Activity: Exactly the lines from the one containing "Task: Tap the TikTok icon in status bar" through the end of the data, and nothing more, should be retyped; pictures stay out.
--- Data extract Enclosed Below ---
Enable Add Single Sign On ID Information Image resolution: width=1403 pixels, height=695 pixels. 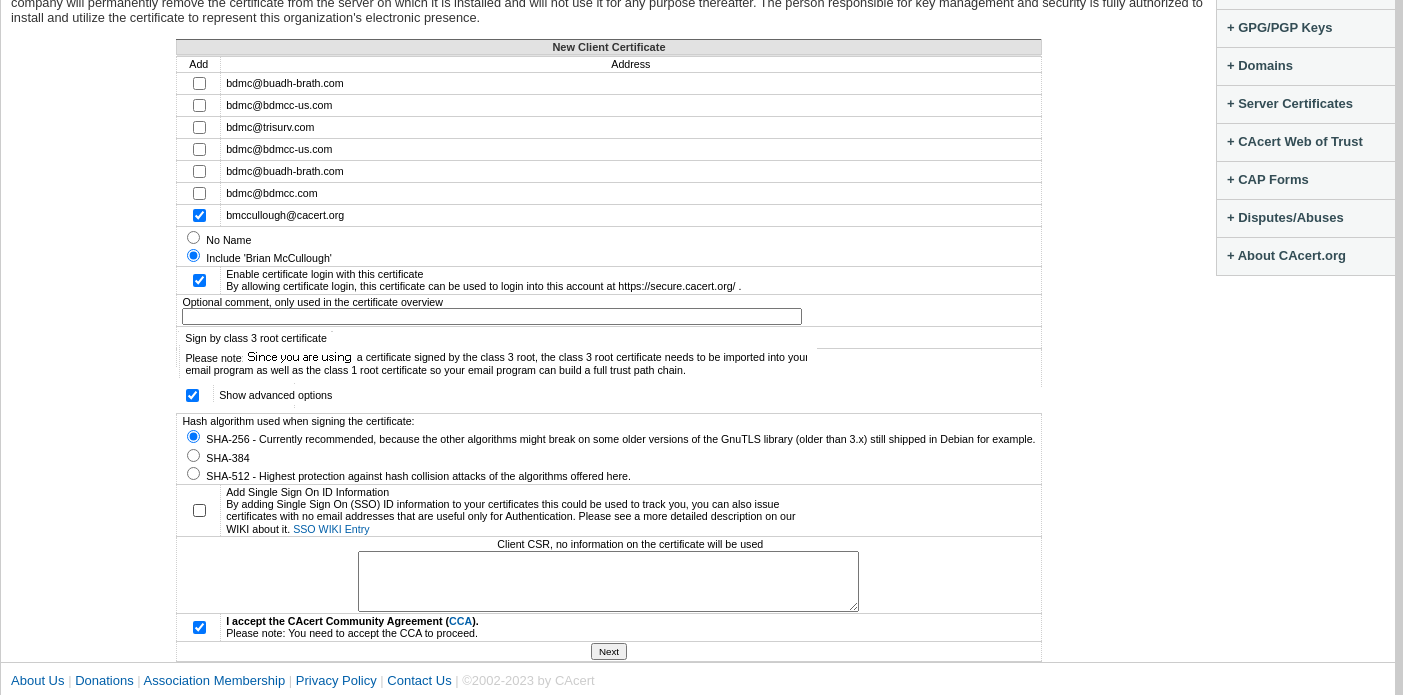(199, 510)
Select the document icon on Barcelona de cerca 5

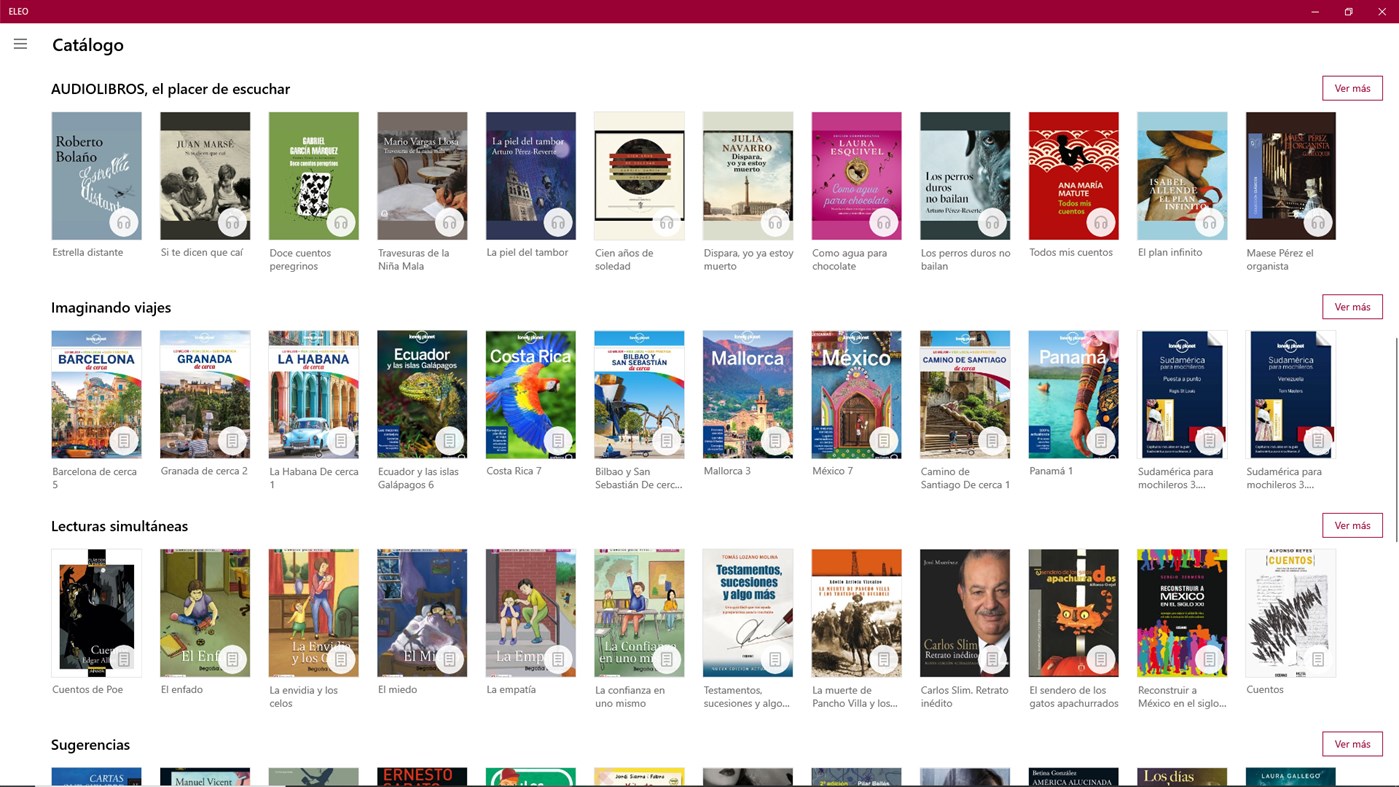tap(124, 440)

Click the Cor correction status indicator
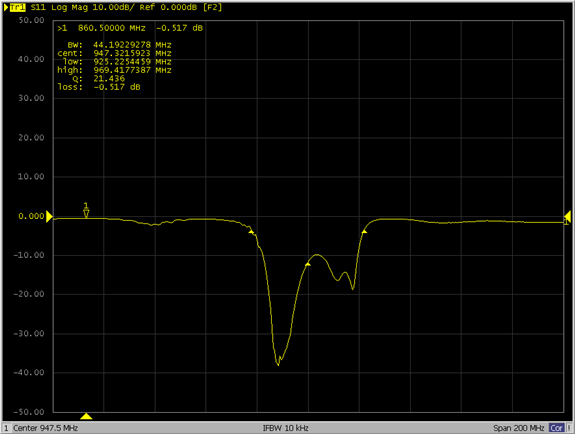557,428
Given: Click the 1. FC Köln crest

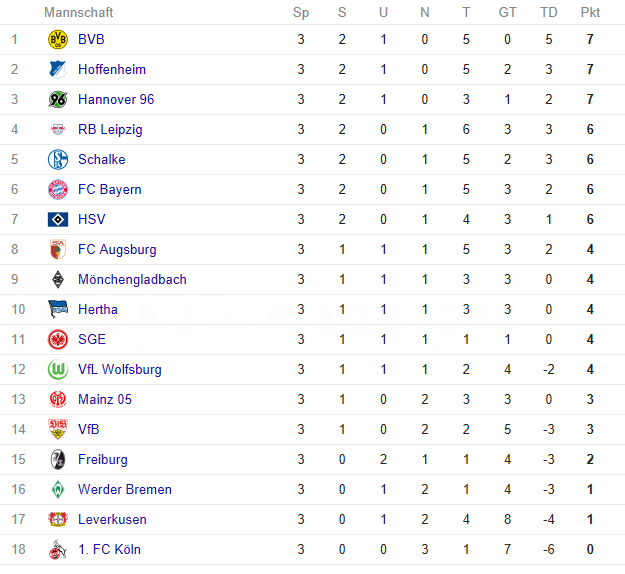Looking at the screenshot, I should coord(58,549).
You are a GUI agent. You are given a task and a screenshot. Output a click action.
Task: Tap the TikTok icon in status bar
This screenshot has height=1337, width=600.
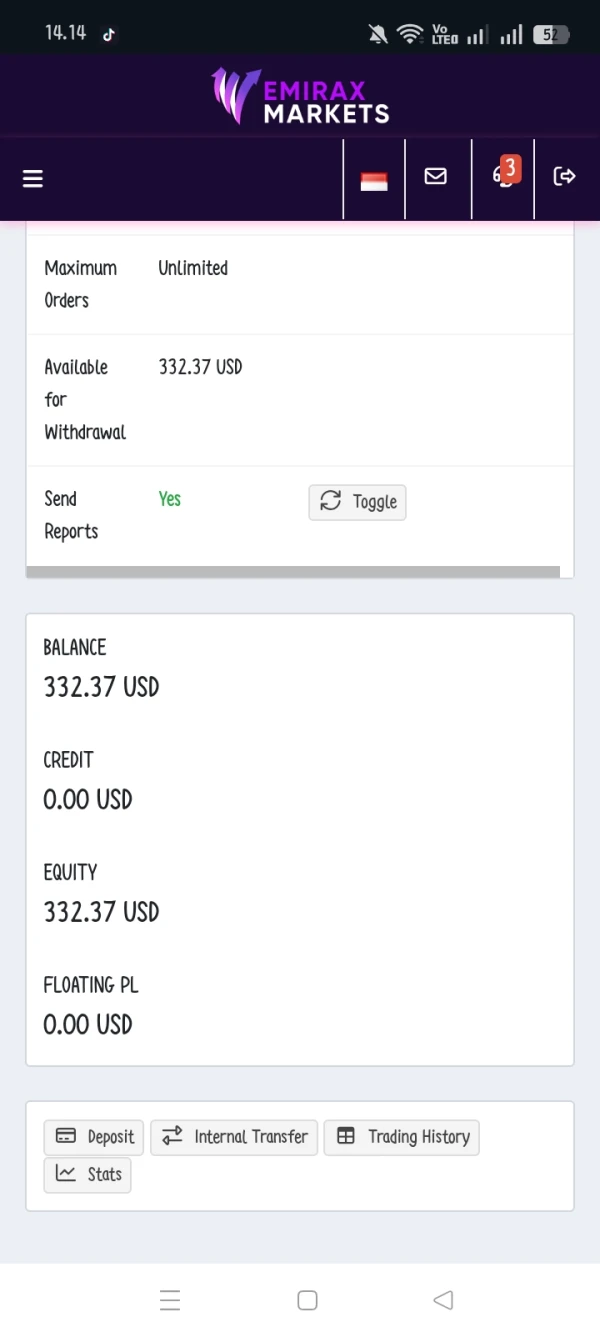109,34
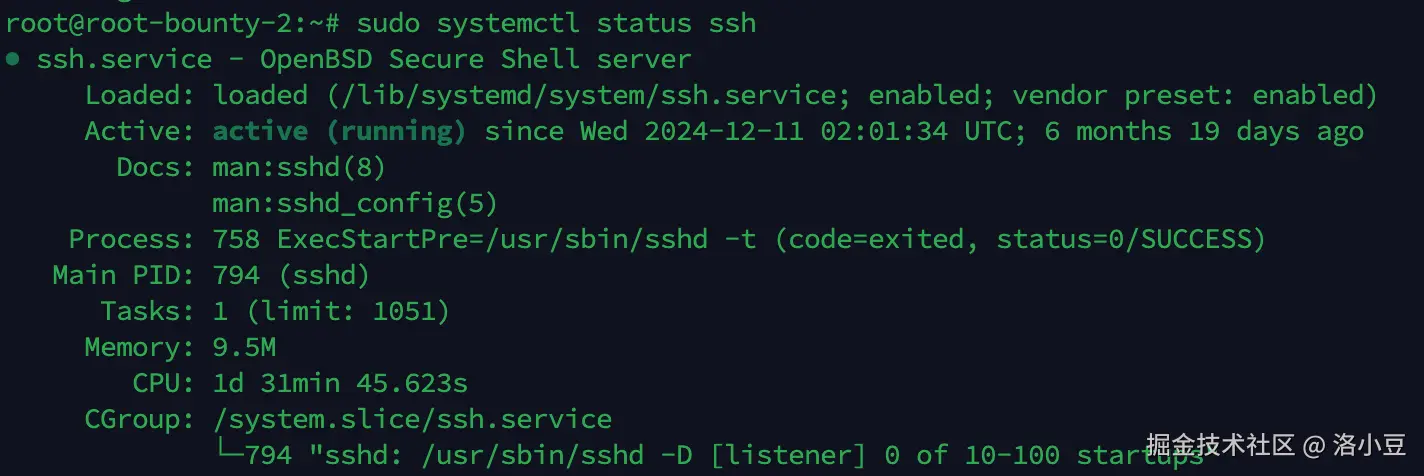Click the Tasks "1 (limit: 1051)" value
The image size is (1424, 476).
331,311
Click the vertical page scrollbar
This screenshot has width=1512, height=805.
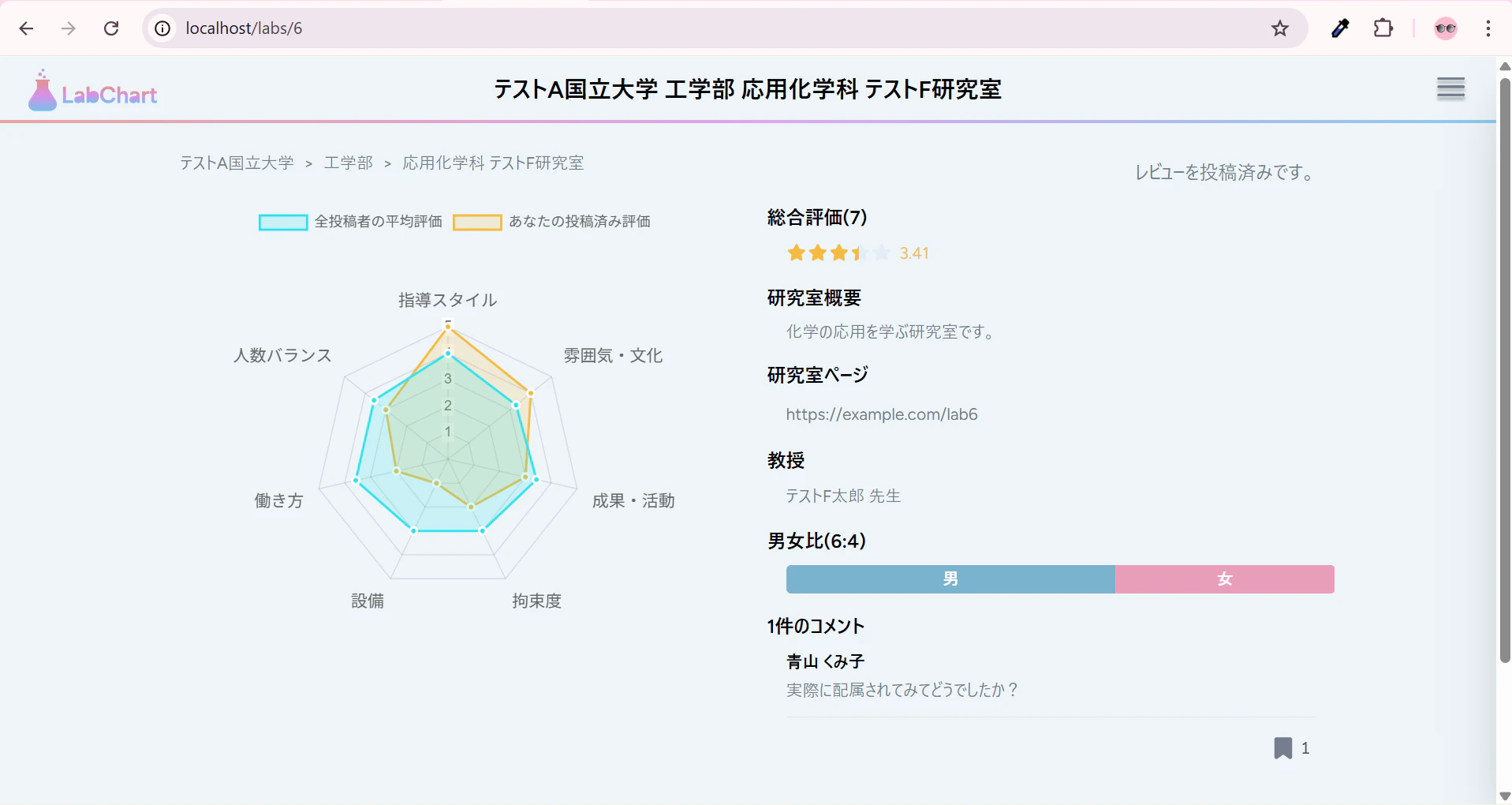coord(1504,371)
--- End of Enclosed Data extract ---
Expected answer:
Task: Tap the TikTok icon in status bar
This screenshot has height=1337, width=600.
109,34
Click the Tasks "1 (limit: 1051)" value
The image size is (1424, 476).
331,311
Click the vertical page scrollbar
This screenshot has width=1512, height=805.
coord(1504,371)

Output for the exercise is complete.